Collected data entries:
□ □ □ □
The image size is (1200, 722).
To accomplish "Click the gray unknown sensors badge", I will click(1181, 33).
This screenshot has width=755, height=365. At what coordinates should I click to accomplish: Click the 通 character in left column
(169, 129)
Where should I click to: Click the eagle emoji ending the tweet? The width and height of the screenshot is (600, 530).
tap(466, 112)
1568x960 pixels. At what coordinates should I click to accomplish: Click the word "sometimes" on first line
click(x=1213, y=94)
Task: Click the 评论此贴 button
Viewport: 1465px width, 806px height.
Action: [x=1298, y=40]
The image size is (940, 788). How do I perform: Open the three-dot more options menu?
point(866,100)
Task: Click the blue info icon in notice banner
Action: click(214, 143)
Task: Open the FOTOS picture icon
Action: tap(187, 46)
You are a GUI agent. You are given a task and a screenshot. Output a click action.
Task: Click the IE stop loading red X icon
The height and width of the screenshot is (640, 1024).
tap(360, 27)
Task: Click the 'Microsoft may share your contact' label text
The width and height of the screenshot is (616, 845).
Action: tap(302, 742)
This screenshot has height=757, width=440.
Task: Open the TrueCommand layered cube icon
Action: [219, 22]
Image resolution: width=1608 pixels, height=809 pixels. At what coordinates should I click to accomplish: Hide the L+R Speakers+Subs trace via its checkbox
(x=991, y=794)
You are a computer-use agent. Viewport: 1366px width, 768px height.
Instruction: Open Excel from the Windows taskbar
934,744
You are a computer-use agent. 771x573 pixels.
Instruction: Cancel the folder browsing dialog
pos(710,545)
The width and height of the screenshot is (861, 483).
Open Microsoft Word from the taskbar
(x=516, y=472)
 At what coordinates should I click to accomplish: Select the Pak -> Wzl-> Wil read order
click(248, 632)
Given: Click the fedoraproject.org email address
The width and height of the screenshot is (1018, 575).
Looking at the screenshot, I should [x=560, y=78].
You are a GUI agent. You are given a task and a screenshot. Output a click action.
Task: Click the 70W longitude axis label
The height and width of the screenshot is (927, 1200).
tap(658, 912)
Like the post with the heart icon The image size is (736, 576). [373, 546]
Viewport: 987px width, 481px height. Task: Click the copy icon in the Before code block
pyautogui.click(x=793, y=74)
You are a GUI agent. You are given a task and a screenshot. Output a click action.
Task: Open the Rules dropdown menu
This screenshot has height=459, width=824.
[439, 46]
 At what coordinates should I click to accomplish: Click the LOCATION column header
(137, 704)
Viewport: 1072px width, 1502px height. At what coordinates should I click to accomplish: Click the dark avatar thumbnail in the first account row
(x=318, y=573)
□ □ □ □
• [TO DO]: Starting at the line above that contains "Task: Click the 'Microsoft", write out each line exactly until the line that contains "Task: Open the Rules dropdown menu" has been written, and stop there.

• [COMPLETED TASK]:
Task: Click the 'Microsoft may share your contact' label text
The width and height of the screenshot is (616, 845).
Action: tap(302, 742)
This screenshot has height=757, width=440.
Task: Open the TrueCommand layered cube icon
Action: [219, 22]
Image resolution: width=1608 pixels, height=809 pixels. At what coordinates should I click to accomplish: Hide the L+R Speakers+Subs trace via its checkbox
(x=991, y=794)
You are a computer-use agent. Viewport: 1366px width, 768px height.
Instruction: Open Excel from the Windows taskbar
934,744
You are a computer-use agent. 771x573 pixels.
Instruction: Cancel the folder browsing dialog
pos(710,545)
The width and height of the screenshot is (861, 483).
Open Microsoft Word from the taskbar
(x=516, y=472)
 At what coordinates should I click to accomplish: Select the Pak -> Wzl-> Wil read order
click(248, 632)
Given: Click the fedoraproject.org email address
The width and height of the screenshot is (1018, 575).
Looking at the screenshot, I should [x=560, y=78].
You are a GUI agent. You are given a task and a screenshot. Output a click action.
Task: Click the 70W longitude axis label
The height and width of the screenshot is (927, 1200).
tap(658, 912)
Like the post with the heart icon The image size is (736, 576). [373, 546]
Viewport: 987px width, 481px height. Task: Click the copy icon in the Before code block
pyautogui.click(x=793, y=74)
You are a GUI agent. You are given a task and a screenshot. Output a click action.
Task: Open the Rules dropdown menu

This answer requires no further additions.